━━━ Raw data ━━━
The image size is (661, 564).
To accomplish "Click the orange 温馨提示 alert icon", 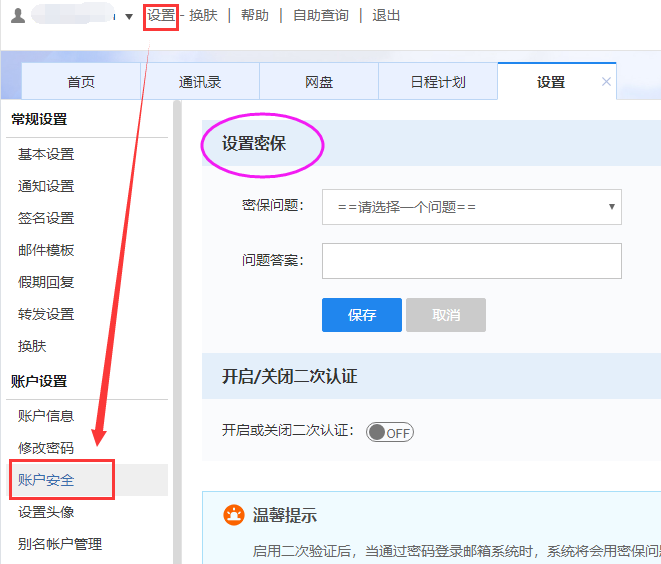I will (x=233, y=516).
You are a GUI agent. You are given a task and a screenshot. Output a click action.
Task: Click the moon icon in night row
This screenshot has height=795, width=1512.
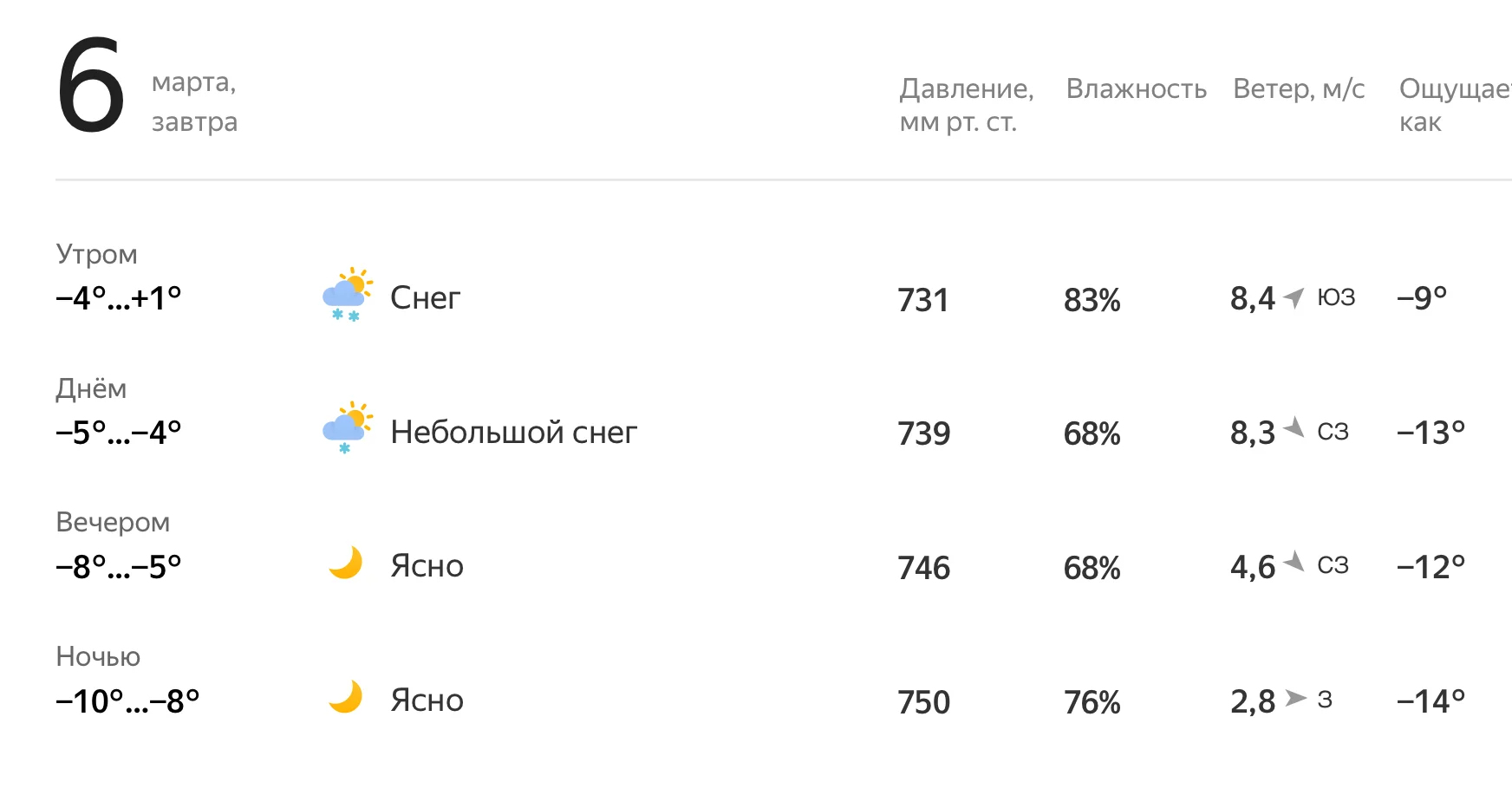click(x=345, y=698)

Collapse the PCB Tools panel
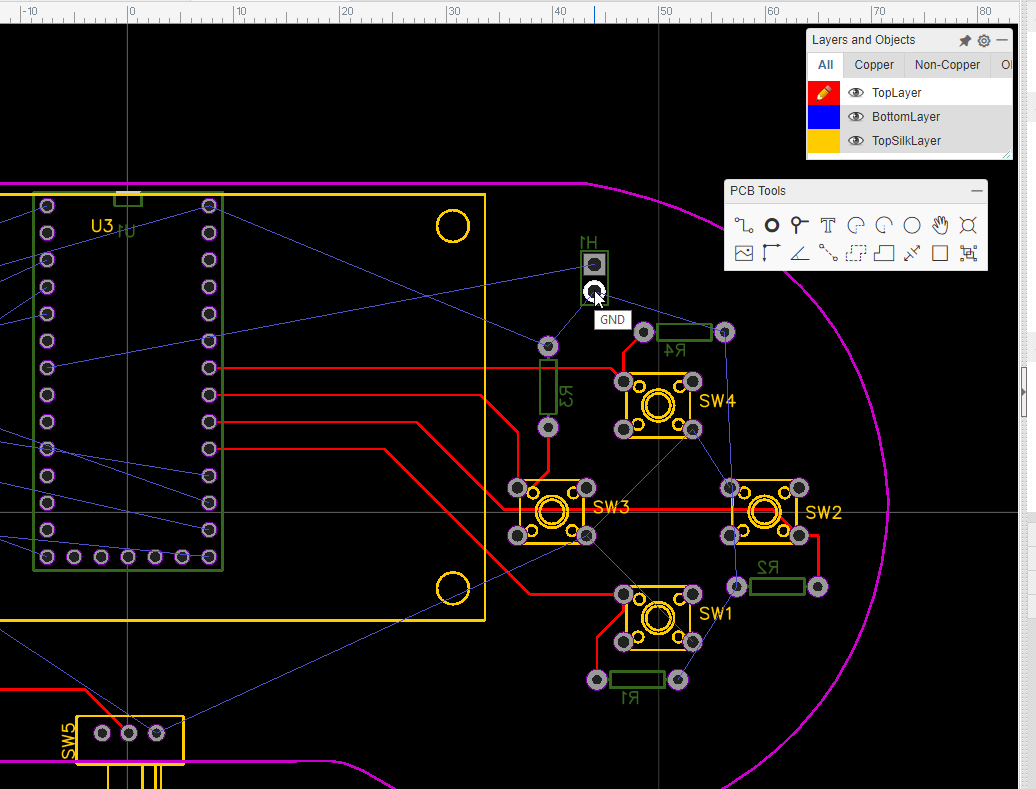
━━━
What you should do
Retype the records above exactly, starting at the line that contains "You are a GUI" and going through the last line, and leave out any pictures.

Result
You are a GUI agent. You are given a task and a screenshot. Output a click action.
Task: Click the moon icon in night row
This screenshot has height=795, width=1512.
click(x=345, y=698)

Collapse the PCB Tools panel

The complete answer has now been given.